Improving contributions to Django

Contributing to Django improves your code, improves your code's maintainability and your attractiveness as a company when hiring. Make time for this, it's possible – take a day a week. Or a day every two weeks. Even a day a month will help.

Time

Doing this on work time is good, but doing on private time is possible, too – but of course it requires sacrifices. You get to choose what you're bad at, because you can't be good at everything. And choosing to put some time into GitHub instead of Netflix or Fortnite would help you and the community tremendously.

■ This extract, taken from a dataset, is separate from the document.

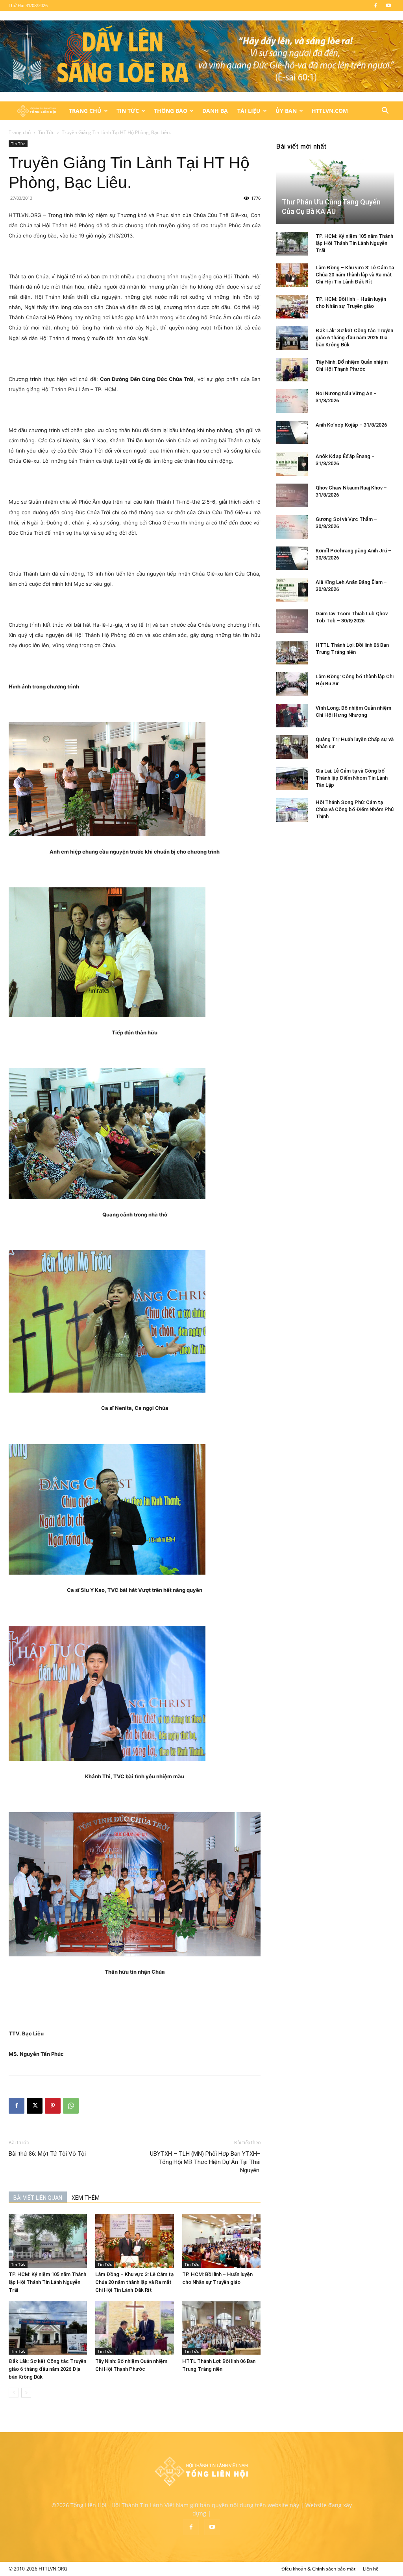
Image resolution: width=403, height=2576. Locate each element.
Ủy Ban (286, 110)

And once you've decided to put time into open source – immediately limit it. Do not allow this choice to take over more time than you have. Self-care is important. You'll do more good in the long run if you don't burn out on open source contributions.

Focus

Don't spread yourself too thin: Less packages are better. Working deeply on few packages is better than shallow work on tens of packages. Work on one thing at a time, even. Focus.

Logging

Keep a log.

Even if it's only half an hour a week, your time adds up. It's about being prolific, and not this week, but over a year, or five. But if you want or need to present your work at some opportunity, or answer questions during an application process, you can show and prove your work.

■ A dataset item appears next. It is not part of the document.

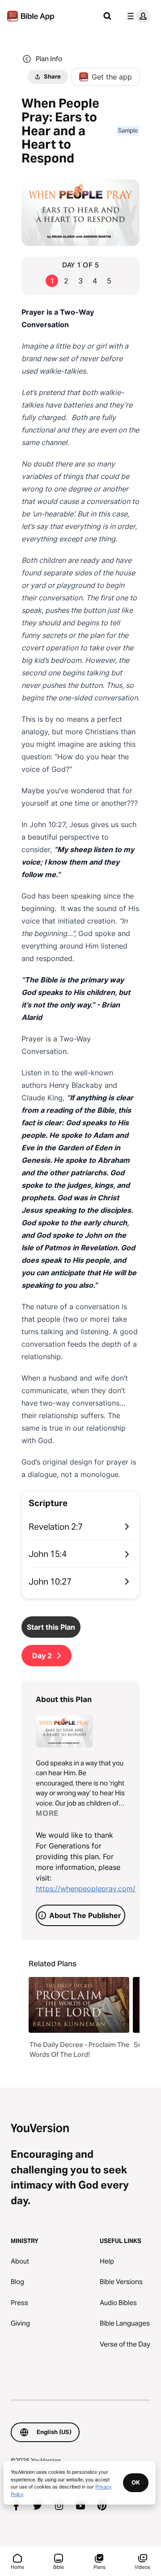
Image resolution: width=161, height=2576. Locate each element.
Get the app (112, 76)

You can also use it as a reference – if you contribute, you can just approach maintainers and ask them for a reference!

And this also helps you keep in mind what you learned, to help you from forgetting those lessons a month later. Future you will be thankful.

How to contribute: practical advice

  • Join django-developers – you don't have to read everything, but scan over it once a week and look for interesting topics.
  • Join the core mentorship list – this is too little advertised. But people are reading that list and are waiting for people to ask for help and are happy to provide it.
  • Get set up with the code – clone, start environment, install, run tests. It's not that hard – and people are waiting to help you! There's a virtual machine, too, and a dockerfile, and everything.
  • Find a ticket – this is hard. There are 1300 tickets, and only 13 are marked as easy pickings. Please be sure: Most of these issues are not harder than problems you solve in every-day work. Then why haven't they been solved, you asked? Because only half a dozen people regularly contribute to Django, and there are 1300 open tickets. But you can narrow it down by component (most are in the ORM, followed by the admin and the docs, so maybe your are of interest doesn't even have that many tickets). You can also work on improving existing abandoned patches. Look at open PRs.
  • Work on the docs – there are a lot of open documentation issues, and open issues marked as "patch needs documentation". You'll learn a lot about Django itself, making follow-up contributions easier, and helping many others, too.
  • Find issues yourself – does Django behave in annoying ways in your project? Fix them!
  • Contribute to third-party packages – if you use a third-party package, help making it better, fixing bugs, improving Django version compatibility! It's easier, most of the time, because it's a smaller code base.
  • Triage tickets – assign correct states to tickets. Have a look at open PRs. Add your opinion. It helps.
  • Submit PRs – you'll get a lot of feedback (in time). Please be patient and work with the reviewers. This will happen over and over. It can feel hard, but don't take it personally – it's not meant to put you off, it's just a way to keep Django code up to our standard. You can do this, you are qualified. If in doubt, mention Carlton if you need help.
  • Come to the sprints – you'll get help in all of the steps above. Highly recommended if you have the opportunity.

Let's use this opportunity to craft the opportunity of Django.